Let me tell a short imaginal story. An unborn child is in her mother’s womb. She is warm, she hears a regular, reassuring heart beat, hears her mother’s voice. All is well.
Then, strange contractions tighten around her body. Before she knows what is happening, she finds itself propelled out of her safe place, and shocked by cold air rushing into lungs. The lights are bright, and there’s lots of noise. Nothing is familiar.
You could say that this child has just experienced her first “existential situation”, her first “OMG” moment, a moment that many of us would happily use expletives to describe.
From here on, she, like pretty much all of us, is on a journey exploring ways to return to that safety, and to avoid the apparent threat all around. As her cognitive abilities develop, so does her ability to perceive a wider range of threats, along with her array of strategies to cope with these threats.

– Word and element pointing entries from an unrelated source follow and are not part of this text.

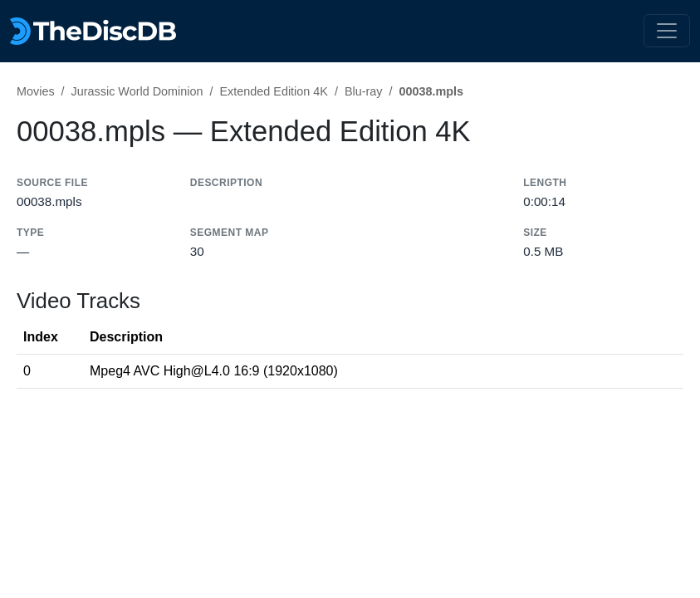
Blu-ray (364, 91)
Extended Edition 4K (273, 91)
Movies (36, 91)
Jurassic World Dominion (137, 91)
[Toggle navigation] (667, 31)
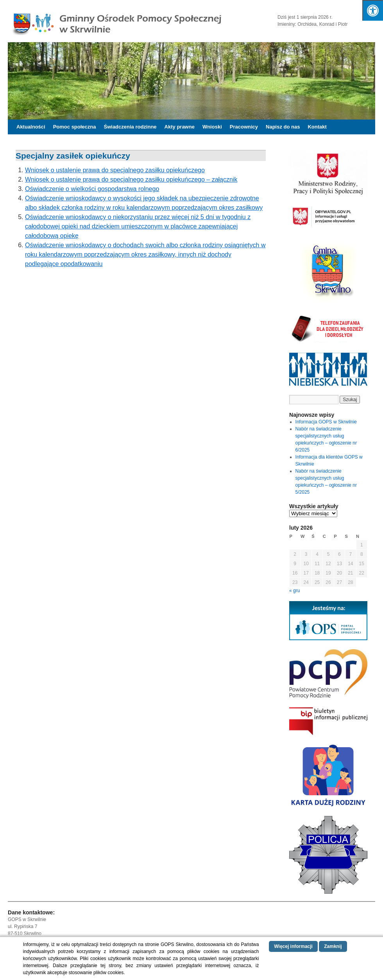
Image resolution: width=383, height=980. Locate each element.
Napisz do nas (283, 127)
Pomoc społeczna (75, 127)
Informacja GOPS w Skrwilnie (326, 422)
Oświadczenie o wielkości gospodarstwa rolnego (92, 189)
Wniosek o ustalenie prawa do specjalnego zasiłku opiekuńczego (115, 170)
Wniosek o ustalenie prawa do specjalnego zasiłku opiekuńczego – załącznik (131, 179)
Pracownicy (244, 127)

After a while, it seems that, on reaching adulthood, this process seems to slow down. We accept that our strategies for keeping the existential situation at bay have become “good enough” and we start to make do.

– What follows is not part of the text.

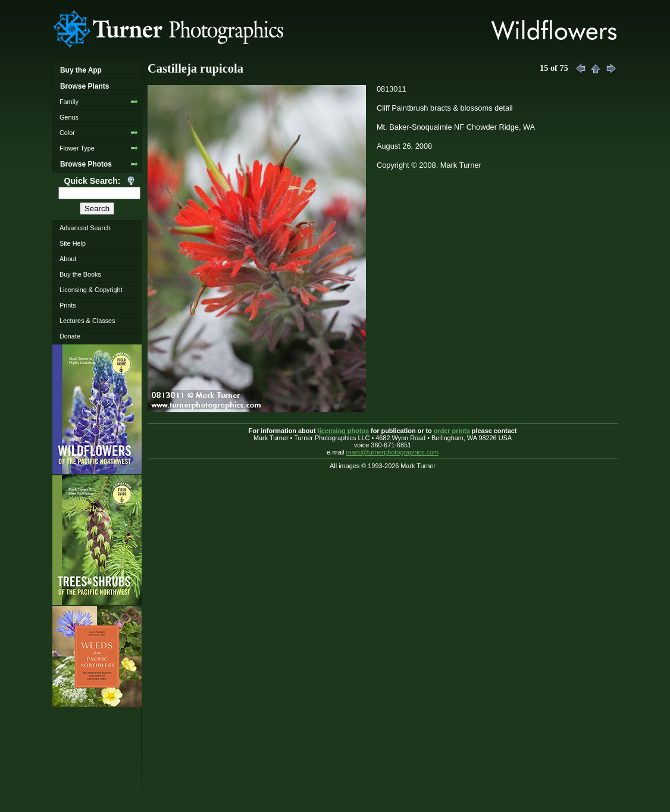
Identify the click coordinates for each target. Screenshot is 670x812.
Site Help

For many of us though, we really are just “making do”. We struggle with stress, or anxiety, or lack of purpose. These occur when our strategies for keeping the existential situation at bay are no longer working – or not working well enough.

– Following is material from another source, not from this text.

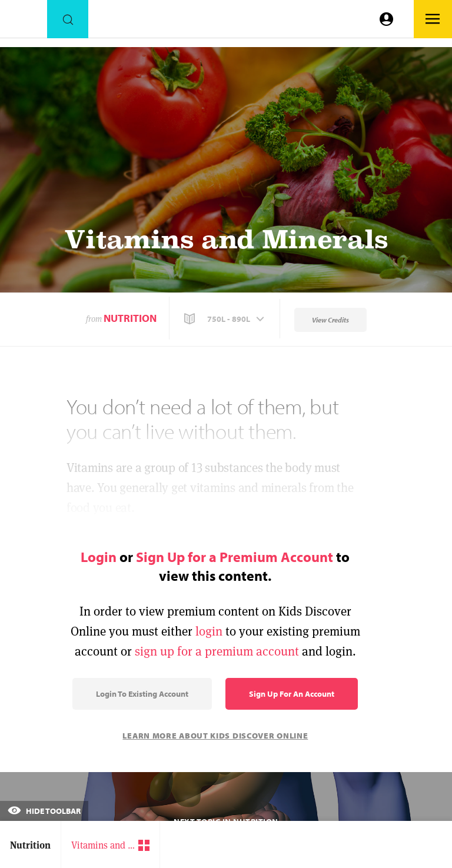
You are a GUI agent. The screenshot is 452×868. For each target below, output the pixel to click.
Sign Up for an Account (291, 694)
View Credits (330, 320)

At this point, we have an important choice: we can just develop new strategies that seem to work better, or, we can really look and explore the situation in which we find ourselves.
If we choose the latter, we find ourselves looking directly at the existential pain, allowing ourselves to feel it. Then, after some acclimatisation, we can start to ask ourselves where the actual danger is. Where is the real threat that we are attempting to avoid?
The more we do this, the more we can come to see that there isn’t really a threat. Even the worst of calamities: death itself, needn’t be a threat – it is just a natural part of life. As we start to see through our old habitual strategies, see that as useful as they once were, they really aren’t necessary anymore (or more truthfully, they never really were necessary), the greater the sense of freedom we can experience. Life becomes simpler. With this simplification, much of the pain that we were once causing ourselves becomes unnecessary. What a relief that can be!